Poésies (Quarré)/À M. F.-C. Busset
À M. F.-C. BUSSET.
Oui ! dussiez-vous sur moi fixer un œil sévère,
Charles, de vos amours je connais le mystère,
Et pourrais (mais comptez sur ma discrétion),
Nommer l’objet heureux de votre affection.
Ce n’est pas cependant que jamais cette belle
Docile à tous vos vœux, pour tant d’autres rebelle,
M’ait, sur le seuil obscur de son divin palais,
Laissé, même de loin, entrevoir ses attraits.
L’orgueilleuse, dit-on, de son sexe frivole
Dédaigne l’humble encens, mais du vôtre est l’idole.
Coquette, s’il en fut, pour s’attacher les cœurs
Elle a mille détours, et ses adorateurs,
Bien souvent poursuivis d’une idée importune,
De leurs tourmens secrets accusent la fortune ;
Puis, quand ils sont tout prêts à se désespérer,
D’un rayon imprévu les venant éclairer,
Elle approche et soulève à leur vue enivrée
Un coin du voile épais dont elle est entourée.
De ses divins appas, ô magique pouvoir !
Leur amour se rallume enflammé par l’espoir,
Et voilà de nouveau qu’à sa porte enchaînée
Leur foule est suppliante, émue, et prosternée.
Cependant elle est femme, et, dès-lors, il ne faut
Croire que sa rigueur jamais n’ait fait défaut.
Tandis qu’à soupirer se morfond le vulgaire,
Il est d’heureux élus qui, dans le sanctuaire,
S’enivrent à longs traits de bonheur et d’amour.
D’abord un favorable et coquet demi-jour
Laisse à leurs yeux charmés voir la forme indécise
De la divinité dont leur ame est éprise ;
Cet aspect les enflamme et trouble tous leurs sens,
Rien ne doit résister à leurs désirs puissans,
Et, fallût-il mourir pour ce moment d’ivresse,
Ils voudraient de ce prix payer une caresse.
Dans sa coquetterie elle sourit, alors
De leurs feux dévorans redoublent les transports,
Sur la gaze autour d’elle en nuage flottante
Se porte avec bonheur une main frémissante ;
Elle résiste en vain, il faut la conquérir.
À vos baisers ensuite elle viendra s’offrir.
Tel fut votre destin.

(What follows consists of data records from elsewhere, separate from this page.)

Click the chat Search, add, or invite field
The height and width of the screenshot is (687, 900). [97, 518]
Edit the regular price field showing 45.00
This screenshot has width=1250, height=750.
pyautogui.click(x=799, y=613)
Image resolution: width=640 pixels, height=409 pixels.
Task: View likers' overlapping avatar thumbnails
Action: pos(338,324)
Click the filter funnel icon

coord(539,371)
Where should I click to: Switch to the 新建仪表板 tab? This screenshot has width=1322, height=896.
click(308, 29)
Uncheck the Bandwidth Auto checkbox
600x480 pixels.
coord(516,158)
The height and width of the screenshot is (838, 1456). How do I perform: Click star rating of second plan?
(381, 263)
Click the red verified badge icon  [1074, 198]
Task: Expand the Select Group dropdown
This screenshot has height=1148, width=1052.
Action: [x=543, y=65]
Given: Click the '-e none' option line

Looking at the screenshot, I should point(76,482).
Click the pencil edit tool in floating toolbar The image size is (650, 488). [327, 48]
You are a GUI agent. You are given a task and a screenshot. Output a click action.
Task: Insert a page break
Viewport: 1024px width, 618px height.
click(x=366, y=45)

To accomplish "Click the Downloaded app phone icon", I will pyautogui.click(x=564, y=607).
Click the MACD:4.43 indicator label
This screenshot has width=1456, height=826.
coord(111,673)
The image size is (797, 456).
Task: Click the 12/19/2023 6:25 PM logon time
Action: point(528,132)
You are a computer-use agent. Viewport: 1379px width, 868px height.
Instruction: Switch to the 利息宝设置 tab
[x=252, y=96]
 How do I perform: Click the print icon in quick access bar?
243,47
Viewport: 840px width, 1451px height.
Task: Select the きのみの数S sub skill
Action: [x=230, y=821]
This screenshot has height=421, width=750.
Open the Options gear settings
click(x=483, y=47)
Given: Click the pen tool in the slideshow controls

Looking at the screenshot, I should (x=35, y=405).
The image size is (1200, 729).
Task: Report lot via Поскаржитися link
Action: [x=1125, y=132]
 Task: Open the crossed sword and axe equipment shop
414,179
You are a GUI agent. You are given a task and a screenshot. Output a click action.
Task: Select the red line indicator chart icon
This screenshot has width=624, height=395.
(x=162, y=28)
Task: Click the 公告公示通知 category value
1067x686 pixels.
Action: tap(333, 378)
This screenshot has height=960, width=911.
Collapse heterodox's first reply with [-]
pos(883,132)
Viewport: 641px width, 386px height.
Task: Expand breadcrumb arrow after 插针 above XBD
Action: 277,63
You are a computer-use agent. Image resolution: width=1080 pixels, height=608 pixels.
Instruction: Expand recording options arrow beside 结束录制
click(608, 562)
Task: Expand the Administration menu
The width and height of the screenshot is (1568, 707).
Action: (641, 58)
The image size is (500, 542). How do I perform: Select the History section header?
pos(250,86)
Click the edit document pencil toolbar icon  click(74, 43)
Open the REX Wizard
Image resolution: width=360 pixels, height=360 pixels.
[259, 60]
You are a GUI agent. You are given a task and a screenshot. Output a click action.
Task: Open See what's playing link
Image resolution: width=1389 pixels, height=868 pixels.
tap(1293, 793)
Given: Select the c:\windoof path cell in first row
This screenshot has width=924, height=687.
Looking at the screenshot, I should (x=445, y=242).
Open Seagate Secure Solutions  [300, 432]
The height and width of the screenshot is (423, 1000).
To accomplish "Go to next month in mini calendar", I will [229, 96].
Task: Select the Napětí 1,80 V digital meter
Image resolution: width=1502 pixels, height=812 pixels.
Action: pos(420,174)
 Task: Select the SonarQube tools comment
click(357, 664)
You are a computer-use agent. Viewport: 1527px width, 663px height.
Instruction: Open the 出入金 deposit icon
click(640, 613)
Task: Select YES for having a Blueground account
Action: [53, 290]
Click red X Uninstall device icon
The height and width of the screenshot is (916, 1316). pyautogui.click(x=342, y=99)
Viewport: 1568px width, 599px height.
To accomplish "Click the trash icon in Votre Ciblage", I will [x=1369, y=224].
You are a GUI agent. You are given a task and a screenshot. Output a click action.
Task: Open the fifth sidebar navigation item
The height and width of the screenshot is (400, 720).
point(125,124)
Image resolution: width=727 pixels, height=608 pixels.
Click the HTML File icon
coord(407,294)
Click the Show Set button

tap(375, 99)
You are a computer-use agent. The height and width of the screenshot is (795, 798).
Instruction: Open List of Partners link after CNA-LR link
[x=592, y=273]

Cette beauté si fière
À votre amour fidèle appartient tout entière ;
Tandis que cent rivaux blessés des mêmes traits
Adorent sans la voir l’ombre de ses attraits,
Sans voile, sans témoins, prodigue de ses charmes,
Sa farouche vertu vous a rendu les armes,
Et sur votre beau front, dans vos yeux rayonnans,
On lit votre victoire et ses enchantemens.
Vous le voyez, ami, je sais tout ; mais, discrète,
Ma muse gardera le secret de vos feux ;
Elle aime les amans, et la voix du poète
Chante sans le trahir un mystère amoureux.
Ne m’accusez donc pas si, malgré ma prudence,
Le feu qui vous enflamme éclate en vos discours,
Et, révélant l’objet de vos tendres amours,
Tout bas, en souriant, fait nommer ?… la Science.
- ↑ Auteur de la Musique simplifiée et d’un Mémoire sur l’enseignement des Mathématiques, qui vient d’être couronné par l’Académie de Rouen.